Supplied material below:

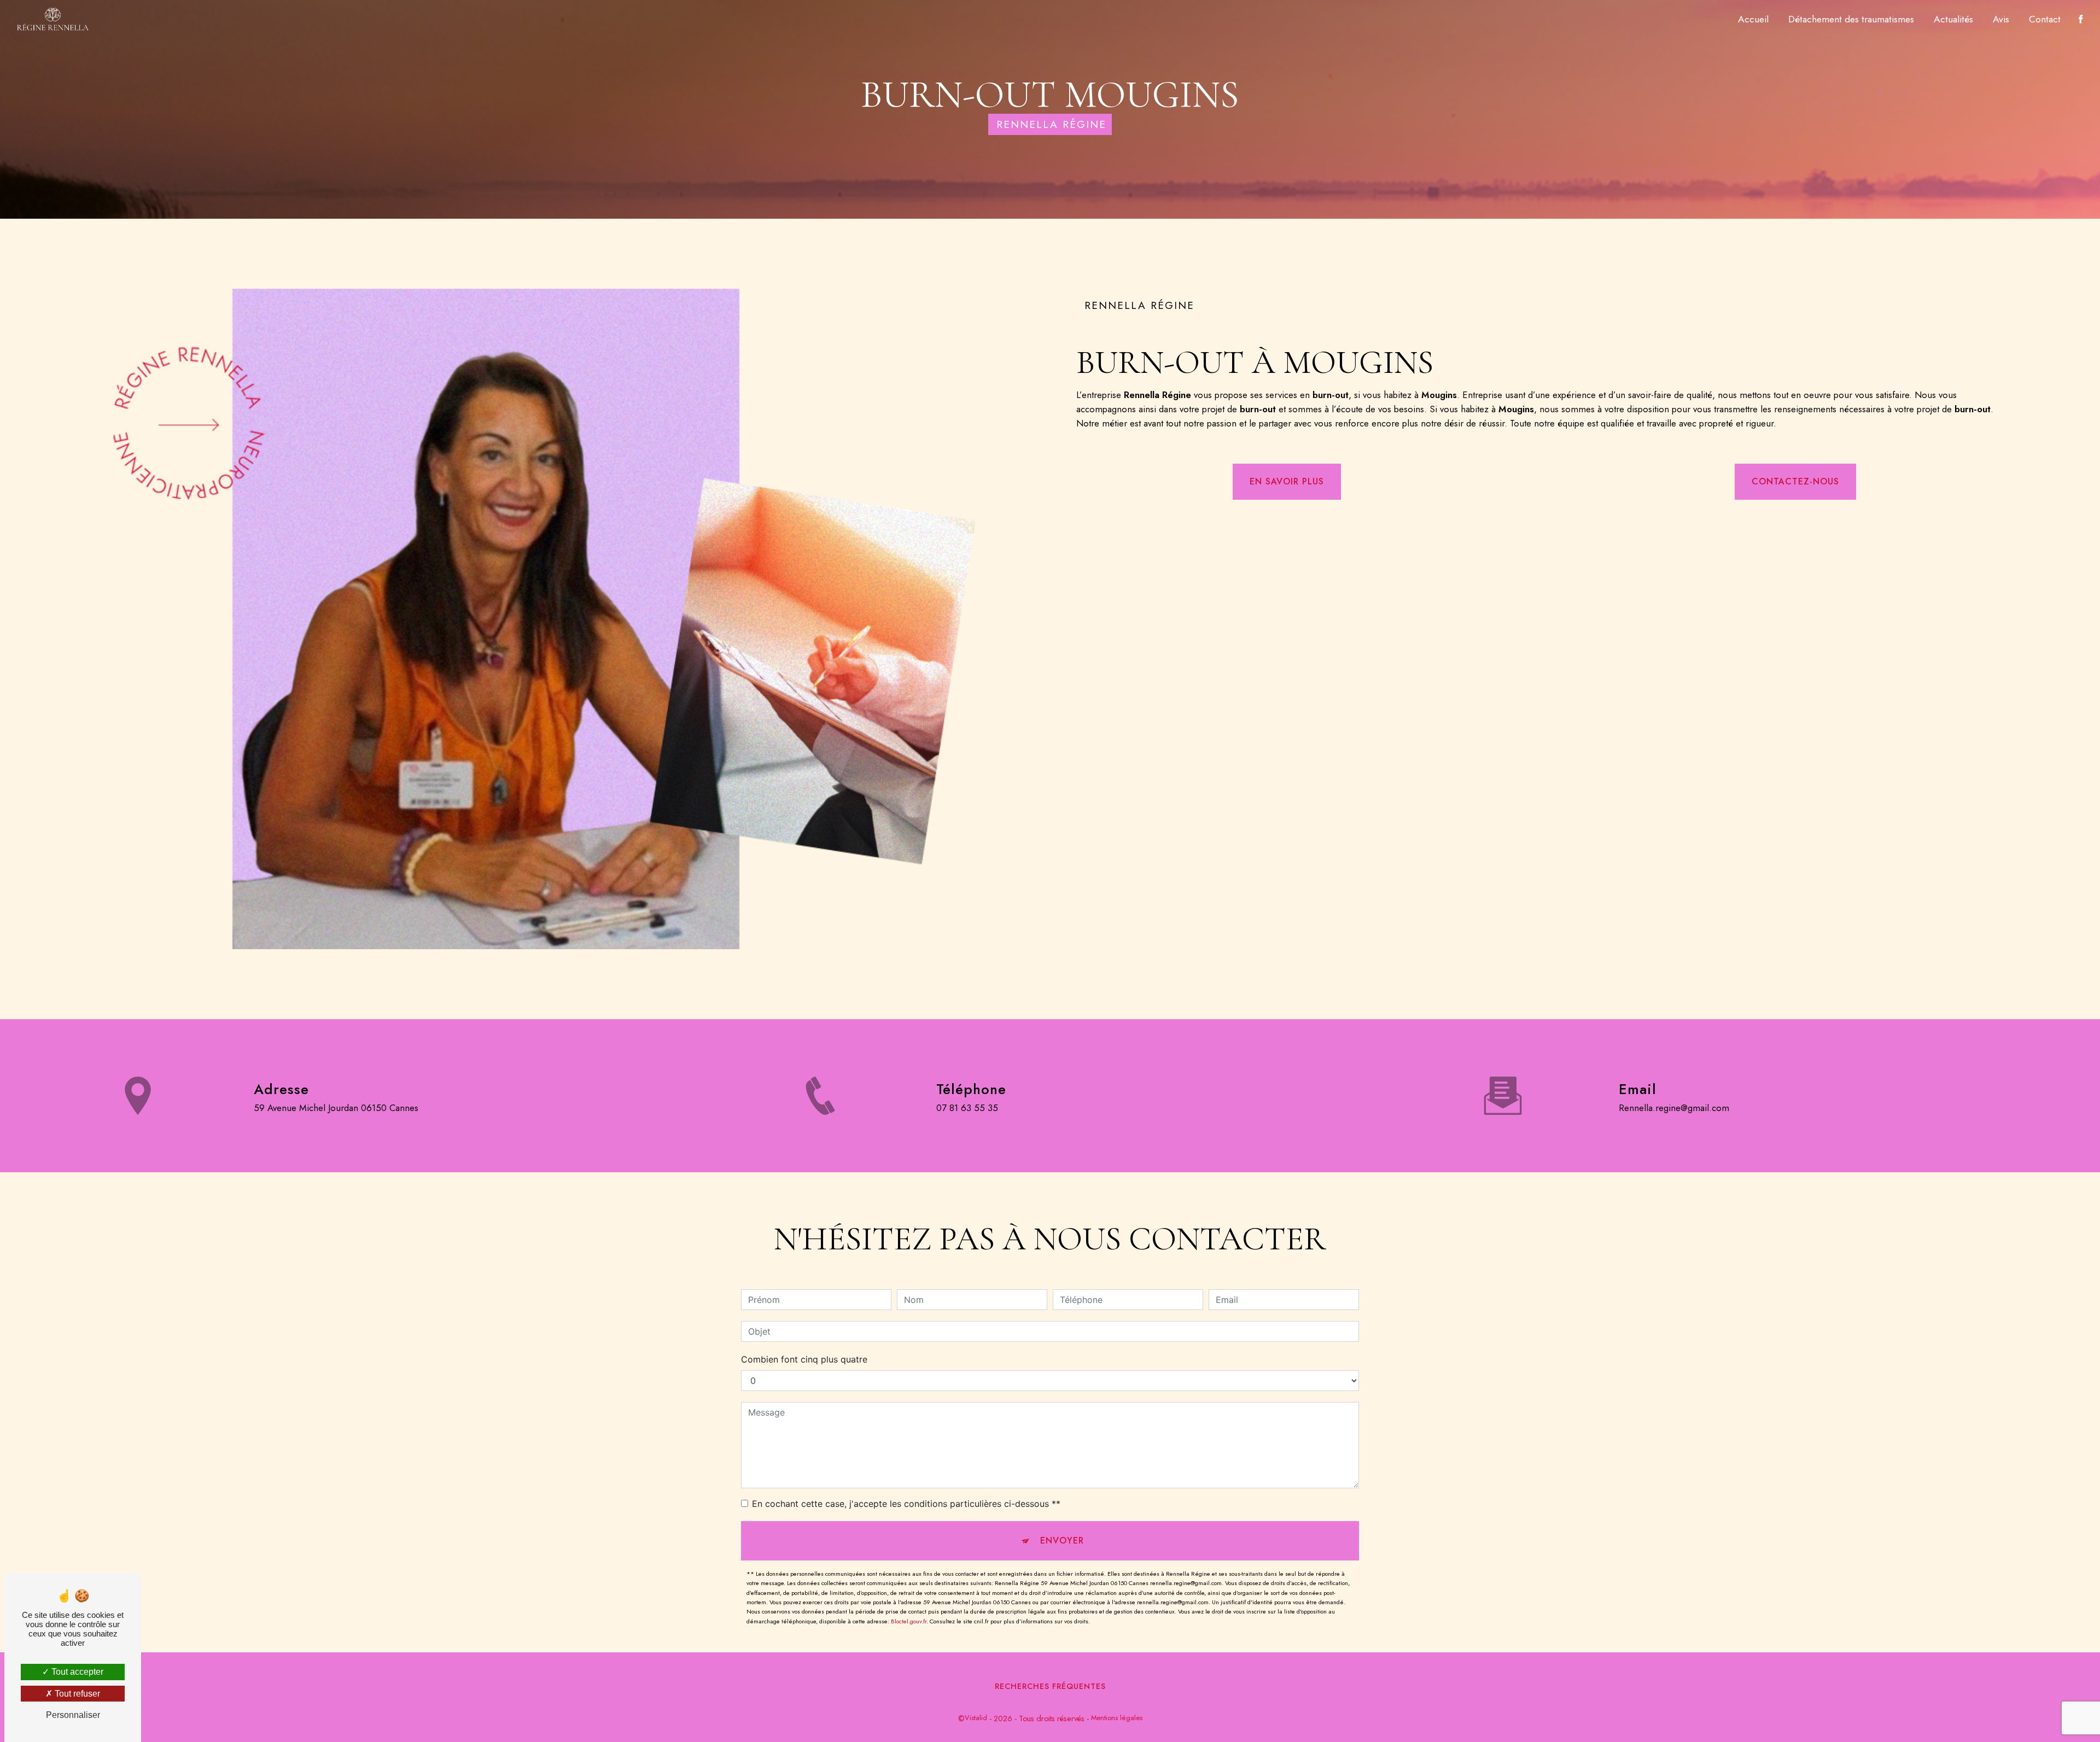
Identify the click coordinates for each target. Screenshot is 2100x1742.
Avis (2001, 19)
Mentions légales (1116, 1717)
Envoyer (1062, 1540)
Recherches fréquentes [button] (1050, 1686)
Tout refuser (76, 1693)
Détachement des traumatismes (1851, 19)
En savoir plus (1287, 481)
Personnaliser (73, 1715)
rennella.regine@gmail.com (1674, 1107)
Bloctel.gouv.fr (908, 1621)
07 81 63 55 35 (967, 1107)
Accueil (1753, 19)
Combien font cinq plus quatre (804, 1359)
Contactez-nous (1795, 481)
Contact (2045, 19)
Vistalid (976, 1717)
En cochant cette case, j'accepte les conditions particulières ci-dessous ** (906, 1503)
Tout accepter (76, 1671)
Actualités (1953, 19)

End of Supplied material.

§ Aim of the exercise:
Everything in the listing above must be restated word for word, except the images.

§ Problem solution:
Identify the click coordinates for each target. Screenshot is 2100x1742.
Avis (2001, 19)
Mentions légales (1116, 1717)
Envoyer (1062, 1540)
Recherches fréquentes [button] (1050, 1686)
Tout refuser (76, 1693)
Détachement des traumatismes (1851, 19)
En savoir plus (1287, 481)
Personnaliser (73, 1715)
rennella.regine@gmail.com (1674, 1107)
Bloctel.gouv.fr (908, 1621)
07 81 63 55 35 (967, 1107)
Accueil (1753, 19)
Combien font cinq plus quatre (804, 1359)
Contactez-nous (1795, 481)
Contact (2045, 19)
Vistalid (976, 1717)
En cochant cette case, j'accepte les conditions particulières ci-dessous ** (906, 1503)
Tout accepter (76, 1671)
Actualités (1953, 19)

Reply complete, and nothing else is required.